As an electric and upright bassist, Milo is currently performing with world chamber quartet 3 Leg Torso and Mexican folk-pop artist Edna Vazquez. He played with the blues-rock group Ty Curtis Band, who were awarded 2nd place for Best Blues Band in the 2009 International Blues Competition in Tennessee, and performed across North America, including the St. Johns Blues Festival in the Virgin Islands and the Montreal Jazz Festival. He is also a member of groove quartet YamaYama, winners of the 2013 Downbeat Student Music Award for Best Blues/Pop/Rock Group in the undergraduate division.

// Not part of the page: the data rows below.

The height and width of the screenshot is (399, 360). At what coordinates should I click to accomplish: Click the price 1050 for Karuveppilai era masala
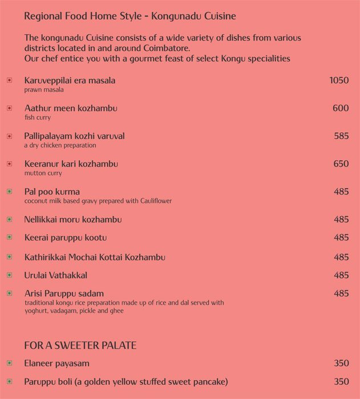click(x=339, y=80)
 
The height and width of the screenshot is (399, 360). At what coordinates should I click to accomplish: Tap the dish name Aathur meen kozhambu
click(x=71, y=108)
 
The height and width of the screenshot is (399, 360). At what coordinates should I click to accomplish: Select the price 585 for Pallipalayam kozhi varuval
click(x=341, y=136)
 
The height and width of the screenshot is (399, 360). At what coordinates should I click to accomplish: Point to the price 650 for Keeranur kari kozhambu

Fultz performs extensively in the classical idiom, holding positions in the Oregon Ballet Theater and the Eugene Symphony Orchestra, and formerly Principal Bass in the Boise Philharmonic. He is also bassist and a founding member of the contemporary classical group Sound of Late, which focuses on premiering new works from around the Pacific Northwest. As a soloist, he was a finalist of the 2014 Eugene Symphony Young Artists Competition, was showcased at the 2014 Oregon Bach Festival Composers Symposium as a featured performer, and performed a solo recital earlier that year which included his arrangement of Bartok's "Romanian Folk Dances" for melodica and two double basses.

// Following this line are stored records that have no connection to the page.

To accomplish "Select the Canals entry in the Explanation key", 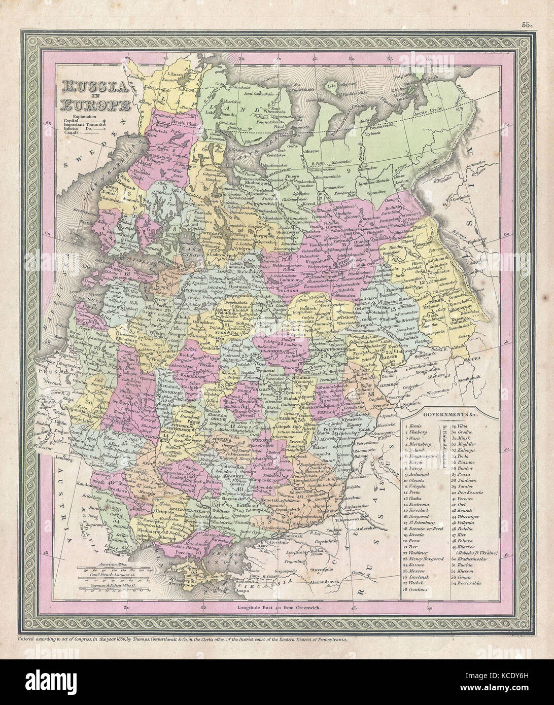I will (71, 134).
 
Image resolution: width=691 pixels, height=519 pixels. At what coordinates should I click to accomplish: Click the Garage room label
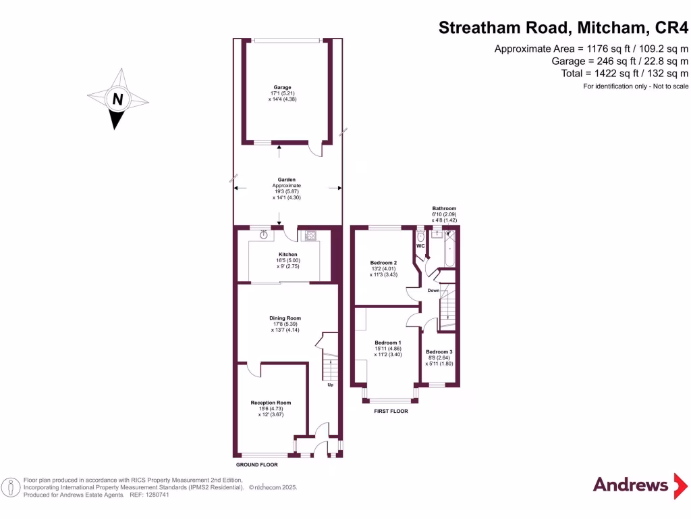pos(282,87)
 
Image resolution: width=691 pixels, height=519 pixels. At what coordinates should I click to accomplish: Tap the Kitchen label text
pos(288,255)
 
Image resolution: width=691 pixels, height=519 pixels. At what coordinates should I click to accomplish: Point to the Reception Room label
pos(270,403)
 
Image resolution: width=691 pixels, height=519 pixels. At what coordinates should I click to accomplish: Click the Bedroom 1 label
pos(388,343)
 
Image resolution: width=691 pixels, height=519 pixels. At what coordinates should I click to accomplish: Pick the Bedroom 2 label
pos(383,262)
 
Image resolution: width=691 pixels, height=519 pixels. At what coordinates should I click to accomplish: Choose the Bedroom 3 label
pos(439,352)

Apart from being an active freelancer and recording musician, he is also a musical theater lover, and played in the pit orchestra of many different ballets, operas and musicals including the 2013 opera premiere, “The Canticle of the Black Madonna” in Eugene, Oregon, the award-winning 2011 production of Avenue Q at Lord Leebrick Theater, and as a section bassist in Orchestra NEXT, resident orchestra for Eugene Ballet Company.
Understanding the value of a healthy musical community, he has organized events that look to help build new musical relationships and inspire creative opportunities for the community as a whole; such as the “48-Hour Composition Competition”, where composers from around the country and local musicians prepare a piece of music in one day. He also is an active teacher, maintaining a position teaching bassists at Reed College and New Hope Christian College, as well as a private studio where he teaches upright and electric bass and tutors general music theory and ear training, and collaborates with schools to assist students and give lessons.
Milo Fultz graduated magna cum laude with a Bachelors of Music in music performance from the University of Oregon in 2014.